As can be seen from Fig. 12, as the working face advances, the control bending moment at the midpoint of the long side reaches the ultimate bending moment. The midpoint of the long side breaks first, and then extends along the length direction of the working face to both sides. The working face continues to advance, the control bending moment at the midpoint of the middle reaches the ultimate bending moment. The midpoint of the middle begins to break and then extends along the length of the working face to both sides. As the working face advances further, the control bending moment at the midpoint of the short side reaches the ultimate bending moment. The midpoint of the short side begins to break, and then extends to both sides along the propulsion direction of the working face, eventually forming an O-X type rupture morphology.

Based on the engineering overview of the 1304 working face of a certain coal mine of China Coal Group, Wang et al.³⁶set the periphery of the thin plate as the fixed boundary and applied uniform loads until rupture. The rupture morphology of the main roof with fixed support on all four sides is shown in Fig. 13.

Fig. 13

Rupture morphology of main roof³⁶.

It can be known from Fig. 13 that the main roof shows a typical O-X type rupture. The rupture line cuts the main roof into blocks with a trapezoidal middle and triangular sides³⁶. The test results show a certain degree of consistency with the results of the theoretical analysis in this paper, verifying the correctness of the theoretical analysis.

Conclusion

Accurately understanding the primary rupture law of main roof in long-wall face has important theoretical and practical significance. By establishing and visualizing new rupture index, the rupture direction of each region of the main roof was theoretically analyzed, the rupture sequence of each region of the main roof was explored, and the rupture law of the main roof was verified based on the relevant model experiment.

(1) The rupture of the long-side region of the main roof extends along the length direction of the working face starting from the midpoint of the long side, the rupture of the middle region extends along the length direction of the working face starting from the midpoint of the middle, and the rupture of the short-side region extends along the propulsion direction of the working face starting from the midpoint of the short side.

(2) Under various influencing factors, the absolute value of the control bending moment at the midpoint of the long side is the largest, and the absolute value of the control bending moment at the midpoint of the short side is the smallest. The main roof breaks first from the midpoint of the long side.
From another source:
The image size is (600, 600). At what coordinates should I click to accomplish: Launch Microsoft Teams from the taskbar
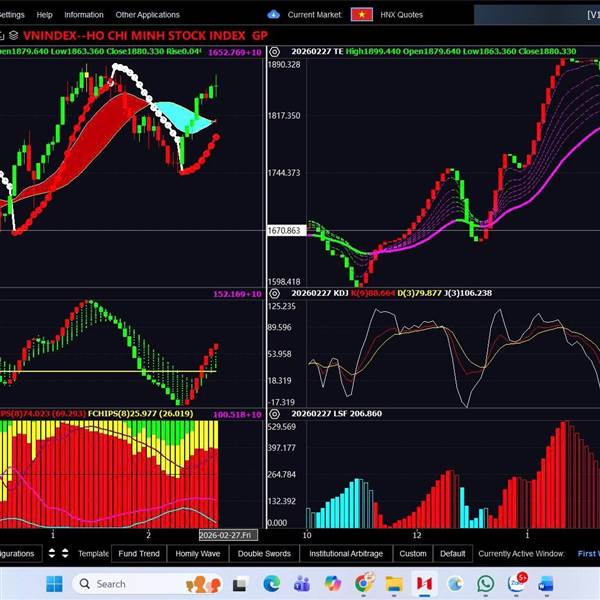tap(302, 583)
As the coal mining face advances, the midpoint of the middle and the midpoint of the short side break successively, eventually forming an O-X type rupture morphology.

(3) The propulsion distance of the working face and the lateral load mainly affect the control bending moment at the midpoint of the long side and the middle of the main roof, and have a relatively small influence on the control bending moment at the midpoint of the short side. The length of the working face and Poisson’s ratio hardly affect the control bending moments at the midpoint of the long side, the middle and the short side.

In this paper, PBM is taken as the new rupture index, and the rupture law of the main roof with fixed support on all four sides is obtained. The main roof breaks from the midpoint of the long side and then extends along the length direction of the working face. To prevent spillage in the rupture area, the hydraulic support in the rupture area should increase the supporting resistance, thereby ensuring the safe production of the working face. The rupture law of the main roof in this paper is obtained based on the boundary conditions of fixed support on all four sides. However, the immediate roof and coal seam in reality are not rigid bodies in the complete sense. The subsequent studies should focus on the rupture law of the main roof under other boundary conditions.